Cambie Corridor was a successful transit-oriented broad rezoning, and few renters were displaced by it. It also adhered, he says, to an urban design plan.
“There is no doubt that Vancouver in ‘swallow-able’ bites can deal very nicely with rezonings and neighbourhood plans that are properly conceived with urban design playing deeply into it.”
He takes issue with the Broadway Plan going so far into surrounding neighbourhoods, and its two-towers-per-block plan, and the allowance of 99-foot frontages to build a tower.
“I hate ‘random urban design.’ In fact, it doesn’t exist as a bona fide urban design term; there’s no such animal.”
Scot Hein, a retired architect who was the City of Vancouver’s senior urban designer for most of his 20-year career, worked with Mr. Segal and refers to him as “a sage” at the city, when urban design was embedded in the culture. Today, Mr. Hein is a consultant and university instructor, and he still spends countless hours trying to figure out how to add density through urban design. He even wrote a book to help people understand urban design, and how the city got to where it is, called Zoning Must Evolve: You Forgot About Me. Residents were consulted, he writes, whereas now they are seen as an obstruction.
“Any urban designer worth their salt will get out of the office and walk the neighbourhood, and understand how the place works,” Mr. Hein says.
Decades ago, he and architect Sean McEwen figured out how to add density at Arbutus Walk, a former brewery site in Kitsilano.
Jericho Lands has the same potential to be a mid-rise neighbourhood that doesn’t tower over the tree canopy, he says, and achieve the same floor area and density that the current proposal calls for, but with more park space. When he put the idea forward, some people balked, but he said he’s got the calculations to show that it could be done.
He suspects that a large part of the reason towers are desirable is because of the returns, and the taxes, that pricey high-rise-view apartments can demand.
In other words, he doesn’t see urban design principles guiding the process so much any more.
“This isn’t about density or affordability,” he says. “It’s about generating property value for wherever the investors are coming from. The more cumulative assessment values you achieve, that allows for property tax notices based on higher versus lower property values. By building in concrete vertically, you are exploiting the view of our magical gifted setting. You are selling the view.”
There is a way back to a city that emphasized urban design while it grew in density.

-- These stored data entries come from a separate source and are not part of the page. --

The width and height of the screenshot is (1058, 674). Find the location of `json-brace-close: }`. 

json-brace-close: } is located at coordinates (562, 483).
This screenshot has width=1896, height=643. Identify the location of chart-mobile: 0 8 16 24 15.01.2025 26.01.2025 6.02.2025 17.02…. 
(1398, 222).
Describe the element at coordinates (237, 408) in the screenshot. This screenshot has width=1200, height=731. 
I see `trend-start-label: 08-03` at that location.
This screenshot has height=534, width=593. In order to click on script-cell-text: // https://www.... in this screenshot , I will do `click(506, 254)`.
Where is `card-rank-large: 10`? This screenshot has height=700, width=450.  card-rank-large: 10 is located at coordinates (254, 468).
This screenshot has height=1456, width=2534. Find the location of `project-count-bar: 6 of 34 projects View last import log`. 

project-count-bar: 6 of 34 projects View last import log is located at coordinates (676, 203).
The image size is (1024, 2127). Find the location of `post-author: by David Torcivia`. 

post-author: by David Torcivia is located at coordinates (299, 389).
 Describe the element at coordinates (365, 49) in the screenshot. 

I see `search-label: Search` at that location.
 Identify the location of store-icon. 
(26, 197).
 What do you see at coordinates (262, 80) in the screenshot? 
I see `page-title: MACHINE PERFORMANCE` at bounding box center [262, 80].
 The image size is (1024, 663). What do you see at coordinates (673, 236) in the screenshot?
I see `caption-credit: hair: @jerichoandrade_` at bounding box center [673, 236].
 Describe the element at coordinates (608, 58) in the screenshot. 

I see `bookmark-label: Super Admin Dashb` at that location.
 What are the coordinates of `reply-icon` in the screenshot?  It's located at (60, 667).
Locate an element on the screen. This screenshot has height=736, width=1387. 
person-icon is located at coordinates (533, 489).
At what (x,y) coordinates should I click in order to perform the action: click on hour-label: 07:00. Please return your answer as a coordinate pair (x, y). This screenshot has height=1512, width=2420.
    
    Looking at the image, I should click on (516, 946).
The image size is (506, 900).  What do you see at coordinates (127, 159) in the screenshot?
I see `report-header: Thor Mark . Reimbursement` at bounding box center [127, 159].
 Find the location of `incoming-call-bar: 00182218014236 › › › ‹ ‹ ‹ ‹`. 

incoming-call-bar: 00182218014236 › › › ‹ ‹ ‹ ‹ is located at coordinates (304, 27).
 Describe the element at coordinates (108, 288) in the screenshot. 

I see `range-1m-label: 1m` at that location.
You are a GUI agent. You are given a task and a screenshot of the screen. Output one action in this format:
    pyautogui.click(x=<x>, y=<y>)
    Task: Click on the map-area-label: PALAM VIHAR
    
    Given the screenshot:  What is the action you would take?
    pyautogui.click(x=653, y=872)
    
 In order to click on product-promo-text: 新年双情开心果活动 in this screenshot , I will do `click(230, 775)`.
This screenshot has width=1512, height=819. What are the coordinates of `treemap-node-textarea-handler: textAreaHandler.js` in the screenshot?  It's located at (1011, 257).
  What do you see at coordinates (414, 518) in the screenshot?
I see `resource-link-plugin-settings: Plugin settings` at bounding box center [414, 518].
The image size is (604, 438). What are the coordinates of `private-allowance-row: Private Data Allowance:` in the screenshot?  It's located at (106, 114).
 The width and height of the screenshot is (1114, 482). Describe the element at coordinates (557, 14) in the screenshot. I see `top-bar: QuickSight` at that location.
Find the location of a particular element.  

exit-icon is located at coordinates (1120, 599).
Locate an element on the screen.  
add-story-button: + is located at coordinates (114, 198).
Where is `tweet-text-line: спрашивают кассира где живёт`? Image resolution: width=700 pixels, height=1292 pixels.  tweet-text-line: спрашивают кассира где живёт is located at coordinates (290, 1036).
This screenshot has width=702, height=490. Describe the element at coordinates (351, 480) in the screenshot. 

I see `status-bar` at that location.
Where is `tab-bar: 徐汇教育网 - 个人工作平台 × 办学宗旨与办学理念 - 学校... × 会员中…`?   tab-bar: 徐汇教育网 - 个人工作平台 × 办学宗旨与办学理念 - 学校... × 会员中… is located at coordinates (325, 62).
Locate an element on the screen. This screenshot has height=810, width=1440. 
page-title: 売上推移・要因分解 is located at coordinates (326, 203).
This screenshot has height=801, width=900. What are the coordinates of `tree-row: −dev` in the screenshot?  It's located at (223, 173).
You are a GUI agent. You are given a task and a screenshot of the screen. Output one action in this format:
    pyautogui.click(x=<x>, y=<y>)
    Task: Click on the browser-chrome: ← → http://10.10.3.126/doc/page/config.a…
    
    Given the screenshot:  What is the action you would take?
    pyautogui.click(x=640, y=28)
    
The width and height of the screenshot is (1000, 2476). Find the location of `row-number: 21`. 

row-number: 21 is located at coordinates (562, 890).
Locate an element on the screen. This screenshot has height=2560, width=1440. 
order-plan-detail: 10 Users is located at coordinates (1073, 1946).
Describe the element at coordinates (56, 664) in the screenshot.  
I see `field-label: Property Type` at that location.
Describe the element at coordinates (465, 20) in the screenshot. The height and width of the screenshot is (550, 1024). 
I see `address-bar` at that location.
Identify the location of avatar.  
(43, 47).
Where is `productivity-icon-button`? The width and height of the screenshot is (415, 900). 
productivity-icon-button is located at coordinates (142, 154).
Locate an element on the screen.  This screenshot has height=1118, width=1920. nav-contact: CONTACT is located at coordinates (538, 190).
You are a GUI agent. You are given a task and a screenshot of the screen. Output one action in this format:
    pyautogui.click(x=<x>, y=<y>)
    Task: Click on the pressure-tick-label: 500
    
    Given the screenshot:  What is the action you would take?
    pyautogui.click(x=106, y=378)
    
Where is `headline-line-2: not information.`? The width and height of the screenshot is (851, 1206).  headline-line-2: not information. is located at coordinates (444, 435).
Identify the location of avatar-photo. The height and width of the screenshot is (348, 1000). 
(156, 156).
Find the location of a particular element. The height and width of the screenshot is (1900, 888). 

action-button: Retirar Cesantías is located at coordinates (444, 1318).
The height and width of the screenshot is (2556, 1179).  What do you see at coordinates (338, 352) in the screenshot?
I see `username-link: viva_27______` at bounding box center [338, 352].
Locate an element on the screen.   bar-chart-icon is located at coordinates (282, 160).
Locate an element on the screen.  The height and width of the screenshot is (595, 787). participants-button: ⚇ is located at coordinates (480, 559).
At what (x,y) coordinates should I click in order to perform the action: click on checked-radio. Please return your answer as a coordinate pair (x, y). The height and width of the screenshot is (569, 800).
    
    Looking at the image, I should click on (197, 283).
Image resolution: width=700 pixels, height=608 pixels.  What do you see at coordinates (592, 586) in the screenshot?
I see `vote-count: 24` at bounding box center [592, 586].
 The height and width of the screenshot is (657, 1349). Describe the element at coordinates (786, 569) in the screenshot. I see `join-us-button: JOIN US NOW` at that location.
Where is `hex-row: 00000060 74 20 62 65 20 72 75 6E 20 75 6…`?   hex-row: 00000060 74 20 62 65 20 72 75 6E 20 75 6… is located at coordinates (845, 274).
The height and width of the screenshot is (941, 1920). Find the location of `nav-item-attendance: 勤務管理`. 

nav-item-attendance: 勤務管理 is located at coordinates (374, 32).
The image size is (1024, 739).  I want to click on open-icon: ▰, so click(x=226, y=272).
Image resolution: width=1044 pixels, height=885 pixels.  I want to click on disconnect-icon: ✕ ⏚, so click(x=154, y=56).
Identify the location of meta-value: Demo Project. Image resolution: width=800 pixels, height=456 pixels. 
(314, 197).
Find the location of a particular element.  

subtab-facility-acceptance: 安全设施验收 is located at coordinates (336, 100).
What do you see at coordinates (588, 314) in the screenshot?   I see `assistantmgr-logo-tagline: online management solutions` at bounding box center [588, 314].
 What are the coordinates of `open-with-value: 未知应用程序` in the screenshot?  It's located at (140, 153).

It requires a shift in the culture, he says. But let’s not discount how Vancouver became the city it is now, the one that everyone wants to live in. It was the consequence of a lot of thoughtful planning and design decisions, and a belief in public engagement. Former director of planning from 1973 to 1989, architect Ray Spaxman, had fought hard for that culture, and also for the current human-scale urban environment. Others built upon that.
“We had a pretty amazing legacy of city making and livability and neighbourliness, going back to Spaxman. How and why would you ever fault that achievement?”